D’autre part, les infections causées par ces bactéries sont très difficiles à traiter, car elles emploient plusieurs mécanismes pour se protéger. Par exemple, elles peuvent facilement acquérir une résistance aux antibiotiques. En fait, l’Organisation mondiale de la santé (OMS) a récemment classé P. aeruginosa dans la catégorie des agents infectieux critiques. Ainsi, la recherche et le développement pour traiter les infections causées par cet agent pathogène sont devenus une priorité officielle.
Dans le laboratoire du professeur Déziel, nous contribuons à la recherche de nouveaux médicaments pour contrer ces bactéries avec une approche novatrice. Comme le « quorum sensing » favorise la virulence bactérienne, notre objectif est de bloquer efficacement ce système de communication. Théoriquement, cela pourrait faciliter l’éradication des bactéries par l’utilisation d’antibiotiques traditionnels. Pour y parvenir, nous devons d’abord comprendre les subtilités de ce mode de communication.
Dans le cadre de mes travaux, je m’intéresse particulièrement à la manière dont le « quorum sensing » est régulé, notamment ce qui déclenche l’expression des protéines qui modulent ce système et quand cela se produit. La compréhension de ce système nécessite l’utilisation de stratégies de biologie moléculaire, telles que la modification de l’ADN bactérien.
L’impact des modifications génétiques est évalué par la façon dont elles modifient l’expression des gènes et/ou le profil de production des molécules chimiques (le « langage » des bactéries). La détection du quorum chez P. aeruginosa est l’un des modèles les mieux étudiés, mais il reste encore beaucoup à apprendre, tant en laboratoire que dans des conditions cliniques, car nous savons qu’elle peut être déclenchée par différentes protéines dans ces contextes différents.
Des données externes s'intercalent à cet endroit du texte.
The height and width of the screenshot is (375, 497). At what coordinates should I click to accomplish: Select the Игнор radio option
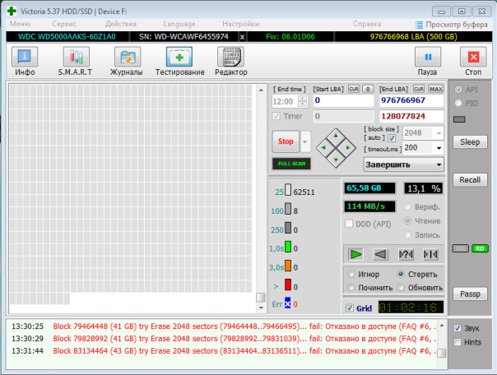point(352,274)
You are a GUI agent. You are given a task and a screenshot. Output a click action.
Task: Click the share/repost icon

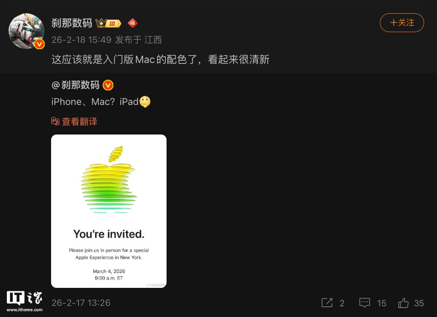(327, 302)
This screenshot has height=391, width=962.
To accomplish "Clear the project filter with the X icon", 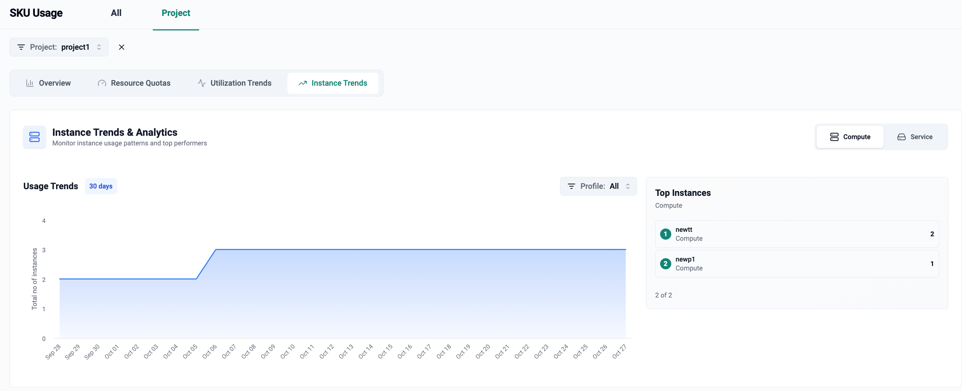I will point(121,47).
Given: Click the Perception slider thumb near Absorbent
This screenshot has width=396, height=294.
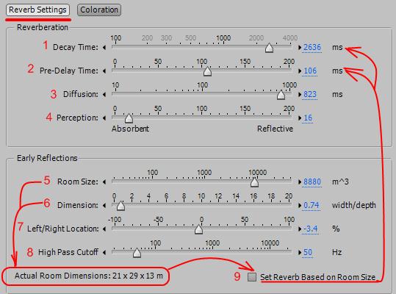Looking at the screenshot, I should (129, 118).
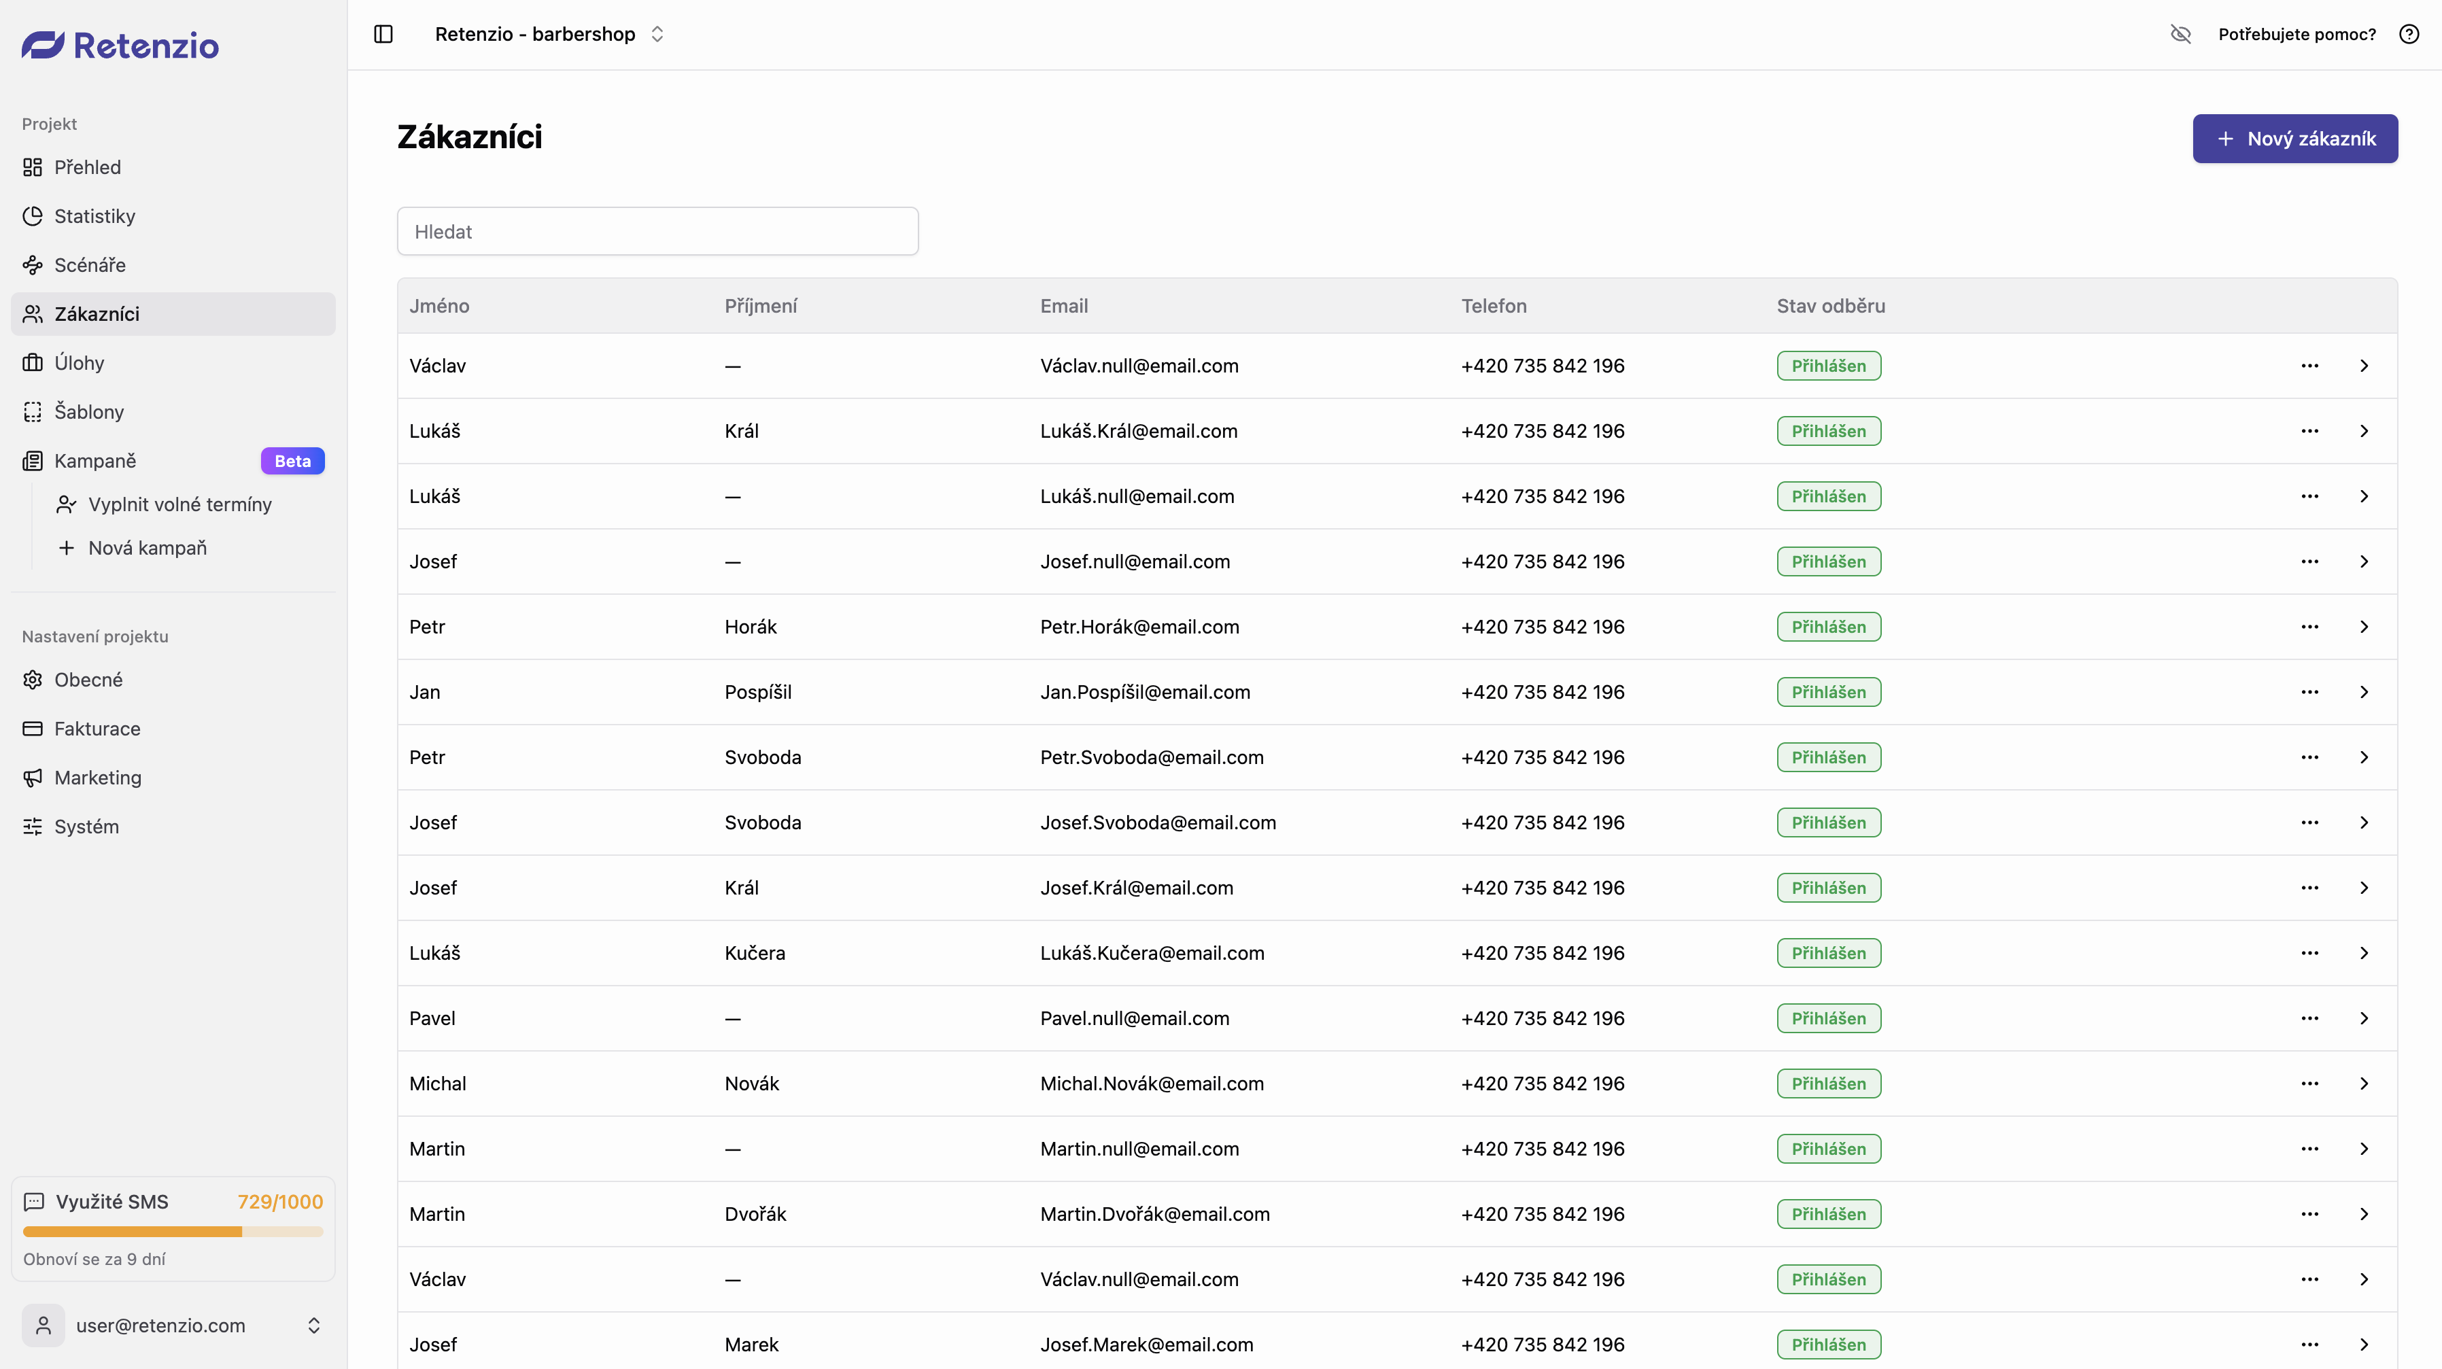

Comme mentionné, ce qui définit la vie m’a toujours intriguée. Heureusement, j’ai été intéressée par les coulisses qui composent cette vie. L’étude des sciences biologiques a donc toujours été une évidence pour moi. Avant d’arriver à l’INRS, j’ai étudié à l’Universidade de São Paulo, considérée comme l’une des meilleures universités du Brésil. Par contre, c’est un environnement très sélectif. Malheureusement, cette sélection se traduit par un manque de représentation noire, tant dans le corps étudiant que dans le corps enseignant. Ce manque de représentation se transpose également dans les recherches scientifiques faites sur les personnes noires, en biologie par exemple.
Face à cette réalité, j’ai commencé à m’engager dans des projets visant à stimuler l’accès de la communauté noire aux études supérieures. Parallèlement, j’ai commencé un stage au laboratoire de la professeure Regina Baldini, qui travaillait déjà sur la régulation des gènes bactériens. Ce travail m’a mené à effectuer un stage à l’INRS, alors que je faisais ma maîtrise au Brésil, avec le professeur Déziel.
En 2019, je suis revenue au Québec et j’ai commencé mon programme de doctorat dans le laboratoire du professeur Déziel. Aujourd’hui, je suis fière de représenter la communauté noire dans les études supérieures et d’enrichir sa contribution à la société.
J’espère vraiment que ce mois de février, destiné à valoriser l’histoire des Noirs au Canada, apportera plus d’équité à nous tous.